> _Extracted data entries_
○ ○ ○

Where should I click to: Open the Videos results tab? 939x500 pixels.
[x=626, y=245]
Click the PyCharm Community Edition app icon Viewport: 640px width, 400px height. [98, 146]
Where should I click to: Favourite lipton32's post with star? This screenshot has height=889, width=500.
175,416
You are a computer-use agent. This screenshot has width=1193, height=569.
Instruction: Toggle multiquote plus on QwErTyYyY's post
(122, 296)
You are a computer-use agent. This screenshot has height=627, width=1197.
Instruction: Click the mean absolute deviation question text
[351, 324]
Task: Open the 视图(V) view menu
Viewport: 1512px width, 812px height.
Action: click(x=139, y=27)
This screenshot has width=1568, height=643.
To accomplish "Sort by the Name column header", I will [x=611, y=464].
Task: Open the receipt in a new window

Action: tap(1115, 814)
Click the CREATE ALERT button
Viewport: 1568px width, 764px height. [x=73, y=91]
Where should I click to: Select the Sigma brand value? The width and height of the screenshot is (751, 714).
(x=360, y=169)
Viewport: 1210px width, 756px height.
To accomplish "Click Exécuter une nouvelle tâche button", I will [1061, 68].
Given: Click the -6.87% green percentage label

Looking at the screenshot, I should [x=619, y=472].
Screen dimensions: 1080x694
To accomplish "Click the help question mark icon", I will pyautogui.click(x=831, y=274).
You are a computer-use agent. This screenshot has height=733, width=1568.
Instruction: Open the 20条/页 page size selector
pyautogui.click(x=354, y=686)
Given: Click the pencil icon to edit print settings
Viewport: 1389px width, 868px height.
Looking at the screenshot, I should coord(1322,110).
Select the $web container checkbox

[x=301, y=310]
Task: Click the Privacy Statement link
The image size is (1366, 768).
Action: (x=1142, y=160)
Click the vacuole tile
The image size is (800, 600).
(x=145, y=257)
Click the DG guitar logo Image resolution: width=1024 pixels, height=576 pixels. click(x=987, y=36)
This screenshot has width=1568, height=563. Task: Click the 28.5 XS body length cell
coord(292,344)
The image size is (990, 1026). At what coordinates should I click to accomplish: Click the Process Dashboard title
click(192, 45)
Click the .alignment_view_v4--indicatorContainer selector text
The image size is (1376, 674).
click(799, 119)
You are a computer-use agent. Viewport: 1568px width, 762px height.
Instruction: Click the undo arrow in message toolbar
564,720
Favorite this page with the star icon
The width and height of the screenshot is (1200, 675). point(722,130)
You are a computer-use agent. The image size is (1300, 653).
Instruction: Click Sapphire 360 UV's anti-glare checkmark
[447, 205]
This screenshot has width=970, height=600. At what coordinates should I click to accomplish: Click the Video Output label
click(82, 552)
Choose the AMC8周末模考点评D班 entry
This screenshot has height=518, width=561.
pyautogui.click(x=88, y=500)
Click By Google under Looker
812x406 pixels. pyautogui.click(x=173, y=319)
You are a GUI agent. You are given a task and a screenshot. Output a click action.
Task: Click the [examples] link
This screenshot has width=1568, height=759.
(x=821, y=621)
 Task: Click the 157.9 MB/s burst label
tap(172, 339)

○ ○ ○

> _TASK PROMPT_
Only these are to be transcribed: the line with "Favorite this page with the star icon" and every line after it through the last line of the entries, each exactly.

> _FINISHED TASK_
Favorite this page with the star icon
The width and height of the screenshot is (1200, 675). point(722,130)
You are a computer-use agent. The image size is (1300, 653).
Instruction: Click Sapphire 360 UV's anti-glare checkmark
[447, 205]
This screenshot has width=970, height=600. At what coordinates should I click to accomplish: Click the Video Output label
click(82, 552)
Choose the AMC8周末模考点评D班 entry
This screenshot has height=518, width=561.
pyautogui.click(x=88, y=500)
Click By Google under Looker
812x406 pixels. pyautogui.click(x=173, y=319)
You are a GUI agent. You are given a task and a screenshot. Output a click action.
Task: Click the [examples] link
This screenshot has width=1568, height=759.
(x=821, y=621)
 Task: Click the 157.9 MB/s burst label
tap(172, 339)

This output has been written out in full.